╭──
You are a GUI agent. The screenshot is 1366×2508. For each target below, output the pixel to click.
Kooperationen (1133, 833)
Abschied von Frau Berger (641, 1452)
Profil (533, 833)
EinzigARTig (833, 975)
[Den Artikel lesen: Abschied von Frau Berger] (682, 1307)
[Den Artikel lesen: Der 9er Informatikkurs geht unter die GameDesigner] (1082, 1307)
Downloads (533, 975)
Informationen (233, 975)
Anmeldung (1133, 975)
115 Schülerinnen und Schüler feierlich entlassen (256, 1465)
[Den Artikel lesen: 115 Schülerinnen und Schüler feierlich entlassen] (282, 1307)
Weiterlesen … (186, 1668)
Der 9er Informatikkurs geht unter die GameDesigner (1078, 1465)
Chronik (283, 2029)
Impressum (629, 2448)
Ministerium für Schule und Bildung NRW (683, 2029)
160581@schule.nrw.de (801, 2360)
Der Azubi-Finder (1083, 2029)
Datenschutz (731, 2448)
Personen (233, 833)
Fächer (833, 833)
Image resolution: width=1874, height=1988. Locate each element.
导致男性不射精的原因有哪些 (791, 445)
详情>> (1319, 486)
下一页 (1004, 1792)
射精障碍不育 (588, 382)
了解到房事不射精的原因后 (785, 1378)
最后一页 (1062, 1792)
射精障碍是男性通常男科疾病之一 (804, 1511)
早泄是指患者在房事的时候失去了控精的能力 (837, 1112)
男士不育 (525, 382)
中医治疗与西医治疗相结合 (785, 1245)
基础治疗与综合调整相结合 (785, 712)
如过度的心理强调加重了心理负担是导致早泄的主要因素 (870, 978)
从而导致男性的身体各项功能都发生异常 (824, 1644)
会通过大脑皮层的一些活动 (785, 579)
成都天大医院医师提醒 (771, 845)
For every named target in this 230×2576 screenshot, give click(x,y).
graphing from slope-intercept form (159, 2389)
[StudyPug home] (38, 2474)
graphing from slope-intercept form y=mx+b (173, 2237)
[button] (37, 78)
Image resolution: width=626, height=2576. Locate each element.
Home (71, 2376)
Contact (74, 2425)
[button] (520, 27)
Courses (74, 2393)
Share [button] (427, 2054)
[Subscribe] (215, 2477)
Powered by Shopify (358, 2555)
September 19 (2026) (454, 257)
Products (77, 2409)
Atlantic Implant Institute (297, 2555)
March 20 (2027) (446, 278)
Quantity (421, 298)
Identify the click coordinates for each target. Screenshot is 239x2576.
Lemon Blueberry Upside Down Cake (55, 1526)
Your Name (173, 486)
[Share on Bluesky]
╰──
→ Problem to work on
Please output the full listing one more time, exactly.

→ Result
You are a GUI agent. The screenshot is 1366×2508. For each target below, output the pixel to click.
Kooperationen (1133, 833)
Abschied von Frau Berger (641, 1452)
Profil (533, 833)
EinzigARTig (833, 975)
[Den Artikel lesen: Abschied von Frau Berger] (682, 1307)
[Den Artikel lesen: Der 9er Informatikkurs geht unter die GameDesigner] (1082, 1307)
Downloads (533, 975)
Informationen (233, 975)
Anmeldung (1133, 975)
115 Schülerinnen und Schüler feierlich entlassen (256, 1465)
[Den Artikel lesen: 115 Schülerinnen und Schüler feierlich entlassen] (282, 1307)
Weiterlesen … (186, 1668)
Der 9er Informatikkurs geht unter die GameDesigner (1078, 1465)
Chronik (283, 2029)
Impressum (629, 2448)
Ministerium für Schule und Bildung NRW (683, 2029)
160581@schule.nrw.de (801, 2360)
Der Azubi-Finder (1083, 2029)
Datenschutz (731, 2448)
Personen (233, 833)
Fächer (833, 833)
Image resolution: width=1874, height=1988. Locate each element.
导致男性不射精的原因有哪些 (791, 445)
详情>> (1319, 486)
下一页 (1004, 1792)
射精障碍不育 (588, 382)
了解到房事不射精的原因后 (785, 1378)
最后一页 (1062, 1792)
射精障碍是男性通常男科疾病之一 (804, 1511)
早泄是指患者在房事的时候失去了控精的能力 (837, 1112)
男士不育 (525, 382)
中医治疗与西医治疗相结合 (785, 1245)
基础治疗与综合调整相结合 (785, 712)
如过度的心理强调加重了心理负担是导致早泄的主要因素 (870, 978)
从而导致男性的身体各项功能都发生异常 (824, 1644)
会通过大脑皮层的一些活动 (785, 579)
成都天大医院医师提醒 (771, 845)
For every named target in this 230×2576 screenshot, give click(x,y).
graphing from slope-intercept form (159, 2389)
[StudyPug home] (38, 2474)
graphing from slope-intercept form y=mx+b (173, 2237)
[button] (37, 78)
Image resolution: width=626, height=2576. Locate each element.
Home (71, 2376)
Contact (74, 2425)
[button] (520, 27)
Courses (74, 2393)
Share [button] (427, 2054)
[Subscribe] (215, 2477)
Powered by Shopify (358, 2555)
September 19 (2026) (454, 257)
Products (77, 2409)
Atlantic Implant Institute (297, 2555)
March 20 (2027) (446, 278)
Quantity (421, 298)
Identify the click coordinates for each target. Screenshot is 239x2576.
Lemon Blueberry Upside Down Cake (55, 1526)
Your Name (173, 486)
[Share on Bluesky]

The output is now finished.